His word against a database
Malcolm Byrd is living proof of that.

In Byrd’s case, his word has never been enough. The situation has left the Janesville, Wis., man contemplating a name change. With his impostor still at large, still committing crimes and still using his name, Byrd fears another arrest.

“I don’t feel safe now. When we drive I feel uncomfortable,” Byrd said. “It’s affected our lives enormously.”

Tom Schroeder, a lawyer for the county where Byrd lives, confirmed many of the details of Byrd’s repeated run-ins with the law.

“Mr. Byrd is worried that if he is in Milwaukee County and gets stopped for some reason and the officer punches it into a computer, he may still come up,” Schroeder said. “And I don’t blame him.”

Efforts to eradicate Byrd’s criminal record at the state and federal level haven’t succeeded, Schroeder said. “I left a voice mail on Mr. Byrd’s phone indicating we’d be happy to help him in changing his name and his Social Security number.”

How it began
Byrd’s nightmare began in 1998, he said. A man arrested on drug charges that year identified himself to local officials as Malcolm Byrd.

Thanks to an article in the local Janesville Gazette, the real Malcolm Byrd found out about the identity theft, and headed to the police to correct the error. The paper ran a correction, too. But that was hardly the end of the ordeal.

Four months later, when he was pulled over for speeding, Byrd found himself face down on the pavement, handcuffed. Police records still showed that he was wanted for drug dealing.

The matter was cleared up when officials compared a photograph of the suspect to Byrd, but not before he had lost half a day’s wages sitting at the police station. Soon after, Byrd was fired from his part-time job as a nursing assistant because, he said, he was accused of lying about his criminal record.

Months later, when he was laid off from his full-time job, he was denied unemployment benefits because of his criminal record — just as his wife Carla was about to give birth to their first child, Byrd said. The benefits were reinstated, but at about the same time, he said, he received notice from the Department of Motor Vehicles that his license had been suspended for failure to pay traffic fines. In each case, he blames transgressions committed by the same man, who continues to commit crimes and give police Byrd’s name.

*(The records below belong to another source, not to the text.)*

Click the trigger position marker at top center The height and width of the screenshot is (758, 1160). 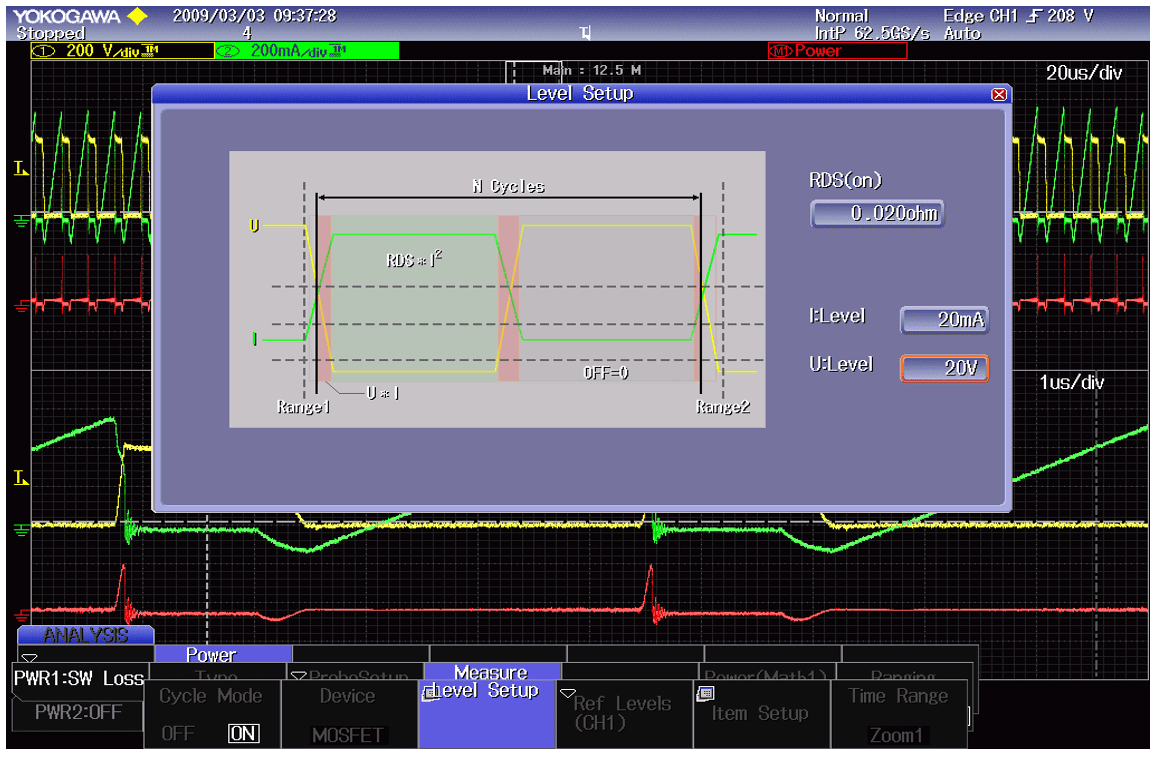(586, 34)
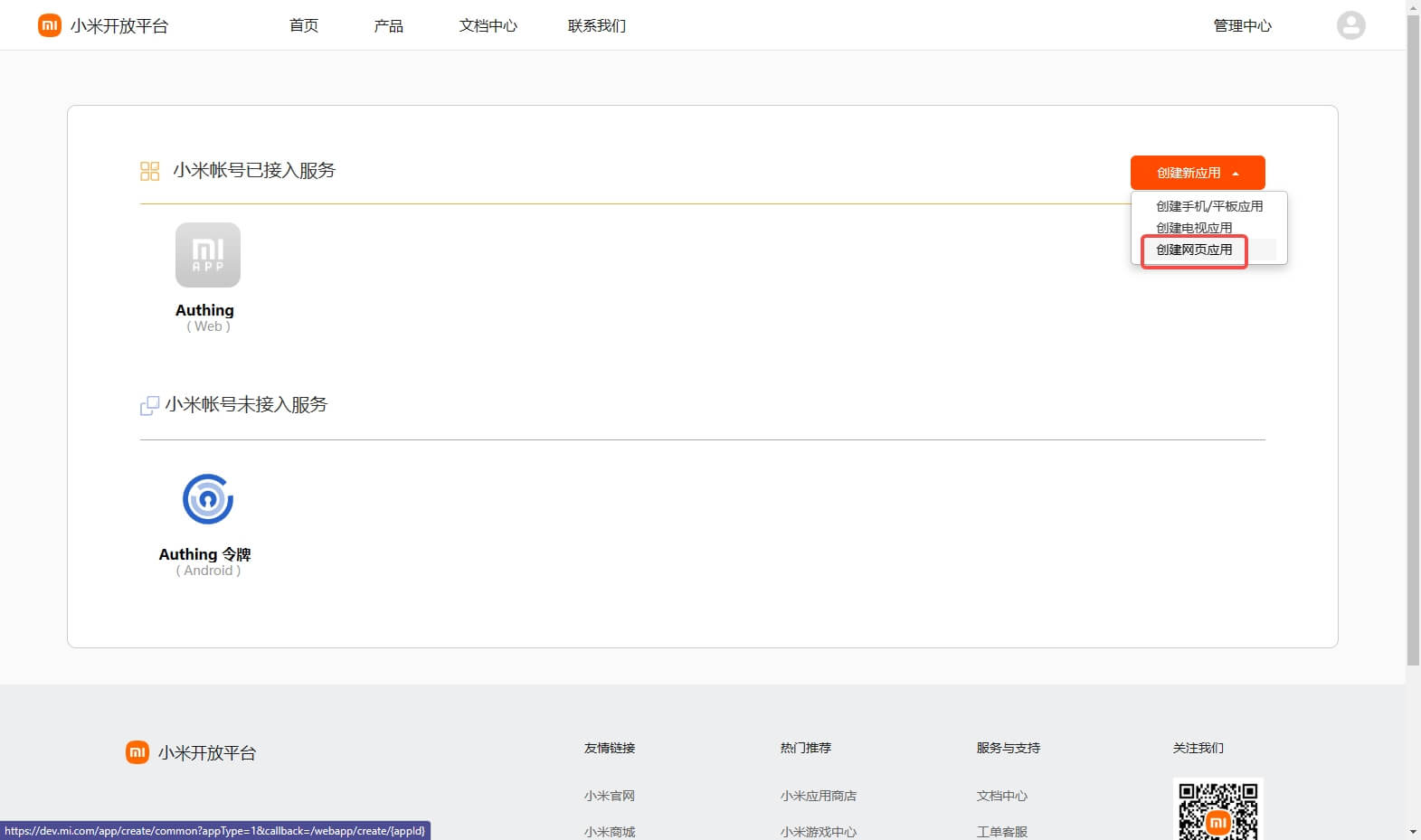Image resolution: width=1421 pixels, height=840 pixels.
Task: Go to 首页 in top navigation
Action: tap(304, 25)
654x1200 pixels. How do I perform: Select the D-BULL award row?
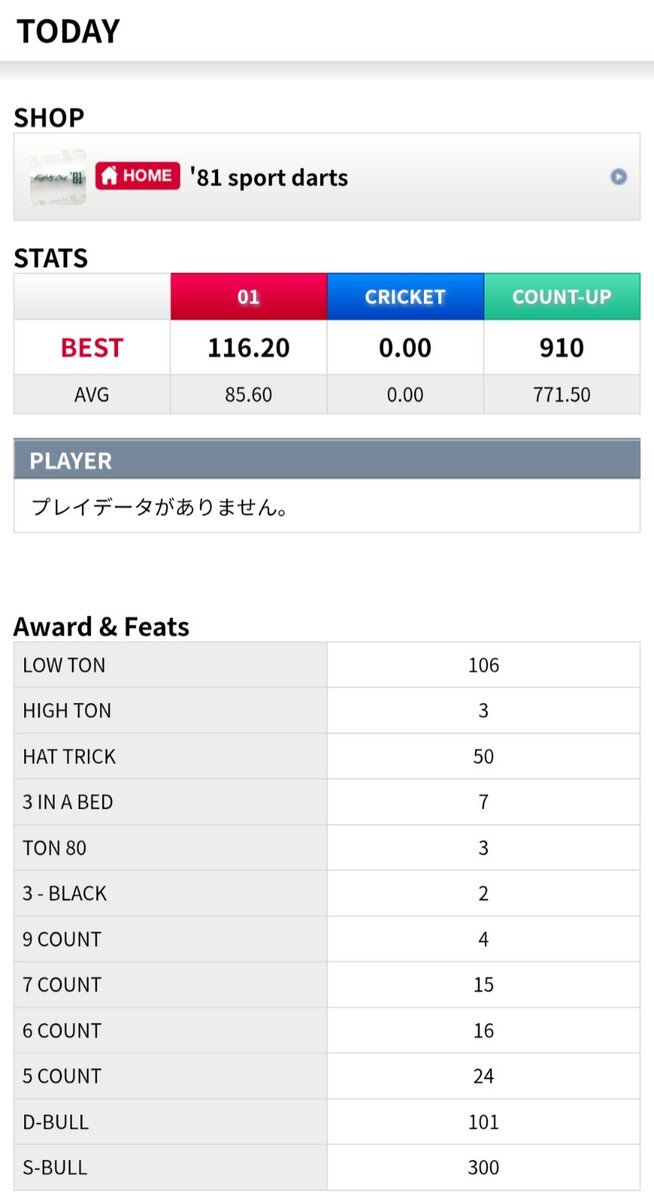point(327,1122)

A year later, while surfing the Internet, Byrd discovered his impostor had been arrested again, this time in a neighboring county. To clear his name, he visited the county district attorney’s office and submitted his fingerprints. In exchange, Byrd received court documents proving his innocence. But that didn’t stop him from losing his license a second time in 2000, he said.

After that, life seemed back to normal until April of last year, when Byrd was pulled over again. Once again, he found himself in handcuffs in the back of a squad car, losing half a day’s pay until officers cleared up the confusion.

But that was nothing compared to the most recent arrest, which took place over the Martin Luther King Jr. Day holiday weekend.

Byrd had lent his car to his niece, who was pulled over by police that Saturday night. “Do you know where Malcolm is?” they asked her.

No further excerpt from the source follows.